● **Work to be completed**
Each line at or after the one containing "Toggle the right Fax Is Cell checkbox" should be transcribed exactly, up to and including the final line of the data.

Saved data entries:
======

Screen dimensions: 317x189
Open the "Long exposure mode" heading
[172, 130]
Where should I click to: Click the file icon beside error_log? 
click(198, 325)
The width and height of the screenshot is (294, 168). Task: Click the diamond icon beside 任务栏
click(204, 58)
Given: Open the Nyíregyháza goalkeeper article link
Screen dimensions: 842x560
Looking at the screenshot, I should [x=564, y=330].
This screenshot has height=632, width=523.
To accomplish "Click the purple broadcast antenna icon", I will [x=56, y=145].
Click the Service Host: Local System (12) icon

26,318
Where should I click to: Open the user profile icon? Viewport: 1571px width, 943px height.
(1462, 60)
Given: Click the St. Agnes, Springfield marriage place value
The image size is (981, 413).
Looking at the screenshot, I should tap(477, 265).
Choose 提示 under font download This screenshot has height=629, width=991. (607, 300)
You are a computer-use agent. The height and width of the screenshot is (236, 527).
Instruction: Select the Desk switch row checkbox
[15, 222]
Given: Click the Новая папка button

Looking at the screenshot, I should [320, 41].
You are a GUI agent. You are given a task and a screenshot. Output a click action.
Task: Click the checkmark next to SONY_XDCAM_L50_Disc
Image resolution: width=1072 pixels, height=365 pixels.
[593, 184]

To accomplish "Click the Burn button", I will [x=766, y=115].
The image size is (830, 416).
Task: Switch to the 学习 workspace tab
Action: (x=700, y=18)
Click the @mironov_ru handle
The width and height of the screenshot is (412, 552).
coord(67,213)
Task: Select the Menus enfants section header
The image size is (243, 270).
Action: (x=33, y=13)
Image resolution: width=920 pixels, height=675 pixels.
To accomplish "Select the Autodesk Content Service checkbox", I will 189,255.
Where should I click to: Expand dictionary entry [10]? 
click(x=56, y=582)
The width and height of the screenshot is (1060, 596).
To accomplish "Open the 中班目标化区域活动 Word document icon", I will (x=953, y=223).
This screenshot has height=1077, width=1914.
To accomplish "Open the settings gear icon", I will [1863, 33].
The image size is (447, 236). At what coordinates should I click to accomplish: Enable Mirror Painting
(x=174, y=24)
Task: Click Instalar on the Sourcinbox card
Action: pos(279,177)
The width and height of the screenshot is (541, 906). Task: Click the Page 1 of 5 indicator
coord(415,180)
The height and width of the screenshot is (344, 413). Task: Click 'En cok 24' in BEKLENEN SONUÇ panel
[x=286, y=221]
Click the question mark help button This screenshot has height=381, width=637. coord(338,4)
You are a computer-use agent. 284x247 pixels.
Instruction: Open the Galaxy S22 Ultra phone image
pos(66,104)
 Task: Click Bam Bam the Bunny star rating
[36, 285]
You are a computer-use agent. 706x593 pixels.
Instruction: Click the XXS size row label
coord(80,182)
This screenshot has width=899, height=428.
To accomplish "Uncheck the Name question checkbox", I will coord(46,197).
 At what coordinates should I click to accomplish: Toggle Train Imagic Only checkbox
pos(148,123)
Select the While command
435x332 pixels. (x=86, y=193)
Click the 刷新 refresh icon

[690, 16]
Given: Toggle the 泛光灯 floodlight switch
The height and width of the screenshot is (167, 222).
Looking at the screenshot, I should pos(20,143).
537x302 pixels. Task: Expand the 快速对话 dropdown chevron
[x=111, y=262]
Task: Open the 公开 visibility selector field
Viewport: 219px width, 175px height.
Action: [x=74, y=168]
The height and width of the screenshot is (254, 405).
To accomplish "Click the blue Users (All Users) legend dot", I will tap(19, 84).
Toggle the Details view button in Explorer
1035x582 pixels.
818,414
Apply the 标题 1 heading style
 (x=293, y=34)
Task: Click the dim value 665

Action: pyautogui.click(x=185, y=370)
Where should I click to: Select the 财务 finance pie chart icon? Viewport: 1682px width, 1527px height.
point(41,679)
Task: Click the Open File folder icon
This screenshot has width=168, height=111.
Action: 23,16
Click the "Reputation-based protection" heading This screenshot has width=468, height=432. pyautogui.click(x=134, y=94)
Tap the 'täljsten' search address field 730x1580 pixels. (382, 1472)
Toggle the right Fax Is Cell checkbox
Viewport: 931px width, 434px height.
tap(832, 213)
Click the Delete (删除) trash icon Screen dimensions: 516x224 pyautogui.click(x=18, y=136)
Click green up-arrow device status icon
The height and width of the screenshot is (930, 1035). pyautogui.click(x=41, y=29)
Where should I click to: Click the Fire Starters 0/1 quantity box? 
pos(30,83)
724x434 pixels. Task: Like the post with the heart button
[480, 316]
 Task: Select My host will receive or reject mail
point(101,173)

======

● **Exercise solution**
Toggle the right Fax Is Cell checkbox
Viewport: 931px width, 434px height.
tap(832, 213)
Click the Delete (删除) trash icon Screen dimensions: 516x224 pyautogui.click(x=18, y=136)
Click green up-arrow device status icon
The height and width of the screenshot is (930, 1035). pyautogui.click(x=41, y=29)
Where should I click to: Click the Fire Starters 0/1 quantity box? 
pos(30,83)
724x434 pixels. Task: Like the post with the heart button
[480, 316]
 Task: Select My host will receive or reject mail
point(101,173)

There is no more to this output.